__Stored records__
—————

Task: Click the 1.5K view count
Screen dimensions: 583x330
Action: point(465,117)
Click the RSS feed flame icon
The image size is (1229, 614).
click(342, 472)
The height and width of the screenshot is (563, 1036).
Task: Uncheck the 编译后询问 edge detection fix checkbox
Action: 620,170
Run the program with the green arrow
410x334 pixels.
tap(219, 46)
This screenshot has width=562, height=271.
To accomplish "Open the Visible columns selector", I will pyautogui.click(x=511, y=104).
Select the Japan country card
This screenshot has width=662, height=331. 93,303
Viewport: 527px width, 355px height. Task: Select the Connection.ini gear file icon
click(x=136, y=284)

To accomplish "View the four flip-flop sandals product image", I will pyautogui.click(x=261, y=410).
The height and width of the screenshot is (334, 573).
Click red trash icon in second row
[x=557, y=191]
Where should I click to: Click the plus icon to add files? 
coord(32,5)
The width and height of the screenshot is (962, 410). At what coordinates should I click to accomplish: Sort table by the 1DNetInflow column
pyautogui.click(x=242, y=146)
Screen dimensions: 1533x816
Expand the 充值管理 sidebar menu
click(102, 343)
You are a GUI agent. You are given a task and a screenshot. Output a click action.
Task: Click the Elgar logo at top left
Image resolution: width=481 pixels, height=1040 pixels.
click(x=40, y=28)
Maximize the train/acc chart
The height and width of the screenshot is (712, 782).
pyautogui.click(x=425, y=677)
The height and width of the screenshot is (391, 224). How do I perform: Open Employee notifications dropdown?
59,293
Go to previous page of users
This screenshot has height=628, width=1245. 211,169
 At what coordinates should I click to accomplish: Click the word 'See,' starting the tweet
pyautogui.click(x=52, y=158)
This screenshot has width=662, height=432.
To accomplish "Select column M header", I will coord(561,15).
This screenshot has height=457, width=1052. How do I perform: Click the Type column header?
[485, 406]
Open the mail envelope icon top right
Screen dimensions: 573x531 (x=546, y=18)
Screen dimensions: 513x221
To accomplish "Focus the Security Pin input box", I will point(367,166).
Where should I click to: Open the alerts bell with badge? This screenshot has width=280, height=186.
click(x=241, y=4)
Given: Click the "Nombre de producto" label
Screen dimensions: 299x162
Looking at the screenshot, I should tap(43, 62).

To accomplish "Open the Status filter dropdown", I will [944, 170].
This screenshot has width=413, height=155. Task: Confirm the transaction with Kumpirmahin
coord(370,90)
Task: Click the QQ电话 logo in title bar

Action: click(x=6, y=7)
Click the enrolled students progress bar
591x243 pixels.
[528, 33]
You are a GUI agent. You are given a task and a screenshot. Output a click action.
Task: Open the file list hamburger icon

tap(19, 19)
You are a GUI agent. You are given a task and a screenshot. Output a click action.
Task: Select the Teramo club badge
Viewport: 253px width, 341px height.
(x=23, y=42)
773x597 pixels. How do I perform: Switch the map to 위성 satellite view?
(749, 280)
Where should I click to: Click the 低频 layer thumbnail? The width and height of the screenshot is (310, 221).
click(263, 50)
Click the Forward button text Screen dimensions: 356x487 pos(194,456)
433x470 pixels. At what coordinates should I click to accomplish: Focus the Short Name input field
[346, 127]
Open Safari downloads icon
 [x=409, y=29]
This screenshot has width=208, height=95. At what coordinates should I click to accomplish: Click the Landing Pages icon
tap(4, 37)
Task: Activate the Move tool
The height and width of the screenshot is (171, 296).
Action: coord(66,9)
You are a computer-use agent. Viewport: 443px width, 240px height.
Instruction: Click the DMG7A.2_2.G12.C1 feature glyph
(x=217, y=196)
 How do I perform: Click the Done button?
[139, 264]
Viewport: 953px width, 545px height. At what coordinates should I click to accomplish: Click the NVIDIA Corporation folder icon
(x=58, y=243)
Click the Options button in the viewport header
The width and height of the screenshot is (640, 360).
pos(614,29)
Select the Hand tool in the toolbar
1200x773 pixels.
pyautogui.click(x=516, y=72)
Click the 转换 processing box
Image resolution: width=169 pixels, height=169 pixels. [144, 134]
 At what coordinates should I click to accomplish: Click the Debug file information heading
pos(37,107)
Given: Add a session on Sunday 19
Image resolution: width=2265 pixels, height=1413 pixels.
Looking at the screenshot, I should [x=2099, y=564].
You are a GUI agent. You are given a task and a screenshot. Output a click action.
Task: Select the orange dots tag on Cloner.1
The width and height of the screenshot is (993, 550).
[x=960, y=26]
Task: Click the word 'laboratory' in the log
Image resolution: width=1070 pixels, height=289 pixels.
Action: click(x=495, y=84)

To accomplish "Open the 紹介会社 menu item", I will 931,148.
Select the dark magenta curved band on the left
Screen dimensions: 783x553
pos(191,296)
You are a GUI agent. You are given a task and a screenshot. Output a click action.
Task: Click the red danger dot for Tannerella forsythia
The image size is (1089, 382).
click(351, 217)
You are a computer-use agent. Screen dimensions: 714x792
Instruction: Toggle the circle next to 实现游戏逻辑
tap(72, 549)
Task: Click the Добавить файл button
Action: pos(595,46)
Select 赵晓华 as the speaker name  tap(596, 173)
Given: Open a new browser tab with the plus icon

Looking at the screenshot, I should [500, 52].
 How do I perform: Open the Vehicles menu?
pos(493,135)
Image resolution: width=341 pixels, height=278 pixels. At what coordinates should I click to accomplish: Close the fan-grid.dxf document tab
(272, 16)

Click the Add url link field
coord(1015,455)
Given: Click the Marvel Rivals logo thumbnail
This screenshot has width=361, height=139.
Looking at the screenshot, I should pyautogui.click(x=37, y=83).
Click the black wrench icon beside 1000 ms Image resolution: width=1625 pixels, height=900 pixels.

—————

__Exercise details__
Could you reproduce the data above exactly as given?

__Exercise answer__
Task: Click the 1.5K view count
Screen dimensions: 583x330
Action: point(465,117)
Click the RSS feed flame icon
The image size is (1229, 614).
click(342, 472)
The height and width of the screenshot is (563, 1036).
Task: Uncheck the 编译后询问 edge detection fix checkbox
Action: 620,170
Run the program with the green arrow
410x334 pixels.
tap(219, 46)
This screenshot has width=562, height=271.
To accomplish "Open the Visible columns selector", I will pyautogui.click(x=511, y=104).
Select the Japan country card
This screenshot has width=662, height=331. 93,303
Viewport: 527px width, 355px height. Task: Select the Connection.ini gear file icon
click(x=136, y=284)

To accomplish "View the four flip-flop sandals product image", I will pyautogui.click(x=261, y=410).
The height and width of the screenshot is (334, 573).
Click red trash icon in second row
[x=557, y=191]
Where should I click to: Click the plus icon to add files? 
coord(32,5)
The width and height of the screenshot is (962, 410). At what coordinates should I click to accomplish: Sort table by the 1DNetInflow column
pyautogui.click(x=242, y=146)
Screen dimensions: 1533x816
Expand the 充值管理 sidebar menu
click(102, 343)
You are a GUI agent. You are given a task and a screenshot. Output a click action.
Task: Click the Elgar logo at top left
Image resolution: width=481 pixels, height=1040 pixels.
click(x=40, y=28)
Maximize the train/acc chart
The height and width of the screenshot is (712, 782).
pyautogui.click(x=425, y=677)
The height and width of the screenshot is (391, 224). How do I perform: Open Employee notifications dropdown?
59,293
Go to previous page of users
This screenshot has height=628, width=1245. 211,169
 At what coordinates should I click to accomplish: Click the word 'See,' starting the tweet
pyautogui.click(x=52, y=158)
This screenshot has width=662, height=432.
To accomplish "Select column M header", I will coord(561,15).
This screenshot has height=457, width=1052. How do I perform: Click the Type column header?
[485, 406]
Open the mail envelope icon top right
Screen dimensions: 573x531 (x=546, y=18)
Screen dimensions: 513x221
To accomplish "Focus the Security Pin input box", I will point(367,166).
Where should I click to: Open the alerts bell with badge? This screenshot has width=280, height=186.
click(x=241, y=4)
Given: Click the "Nombre de producto" label
Screen dimensions: 299x162
Looking at the screenshot, I should tap(43, 62).

To accomplish "Open the Status filter dropdown", I will [944, 170].
This screenshot has width=413, height=155. Task: Confirm the transaction with Kumpirmahin
coord(370,90)
Task: Click the QQ电话 logo in title bar

Action: click(x=6, y=7)
Click the enrolled students progress bar
591x243 pixels.
[528, 33]
You are a GUI agent. You are given a task and a screenshot. Output a click action.
Task: Open the file list hamburger icon

tap(19, 19)
You are a GUI agent. You are given a task and a screenshot. Output a click action.
Task: Select the Teramo club badge
Viewport: 253px width, 341px height.
(x=23, y=42)
773x597 pixels. How do I perform: Switch the map to 위성 satellite view?
(749, 280)
Where should I click to: Click the 低频 layer thumbnail? The width and height of the screenshot is (310, 221).
click(263, 50)
Click the Forward button text Screen dimensions: 356x487 pos(194,456)
433x470 pixels. At what coordinates should I click to accomplish: Focus the Short Name input field
[346, 127]
Open Safari downloads icon
 [x=409, y=29]
This screenshot has width=208, height=95. At what coordinates should I click to accomplish: Click the Landing Pages icon
tap(4, 37)
Task: Activate the Move tool
The height and width of the screenshot is (171, 296).
Action: coord(66,9)
You are a computer-use agent. Viewport: 443px width, 240px height.
Instruction: Click the DMG7A.2_2.G12.C1 feature glyph
(x=217, y=196)
 How do I perform: Click the Done button?
[139, 264]
Viewport: 953px width, 545px height. At what coordinates should I click to accomplish: Click the NVIDIA Corporation folder icon
(x=58, y=243)
Click the Options button in the viewport header
The width and height of the screenshot is (640, 360).
pos(614,29)
Select the Hand tool in the toolbar
1200x773 pixels.
pyautogui.click(x=516, y=72)
Click the 转换 processing box
Image resolution: width=169 pixels, height=169 pixels. [144, 134]
 At what coordinates should I click to accomplish: Click the Debug file information heading
pos(37,107)
Given: Add a session on Sunday 19
Image resolution: width=2265 pixels, height=1413 pixels.
Looking at the screenshot, I should [x=2099, y=564].
You are a GUI agent. You are given a task and a screenshot. Output a click action.
Task: Select the orange dots tag on Cloner.1
The width and height of the screenshot is (993, 550).
[x=960, y=26]
Task: Click the word 'laboratory' in the log
Image resolution: width=1070 pixels, height=289 pixels.
Action: click(x=495, y=84)

To accomplish "Open the 紹介会社 menu item", I will 931,148.
Select the dark magenta curved band on the left
Screen dimensions: 783x553
pos(191,296)
You are a GUI agent. You are given a task and a screenshot. Output a click action.
Task: Click the red danger dot for Tannerella forsythia
The image size is (1089, 382).
click(351, 217)
You are a computer-use agent. Screen dimensions: 714x792
Instruction: Toggle the circle next to 实现游戏逻辑
tap(72, 549)
Task: Click the Добавить файл button
Action: pos(595,46)
Select 赵晓华 as the speaker name  tap(596, 173)
Given: Open a new browser tab with the plus icon

Looking at the screenshot, I should [500, 52].
 How do I perform: Open the Vehicles menu?
pos(493,135)
Image resolution: width=341 pixels, height=278 pixels. At what coordinates should I click to accomplish: Close the fan-grid.dxf document tab
(272, 16)

Click the Add url link field
coord(1015,455)
Given: Click the Marvel Rivals logo thumbnail
This screenshot has width=361, height=139.
Looking at the screenshot, I should pyautogui.click(x=37, y=83).
Click the black wrench icon beside 1000 ms Image resolution: width=1625 pixels, height=900 pixels.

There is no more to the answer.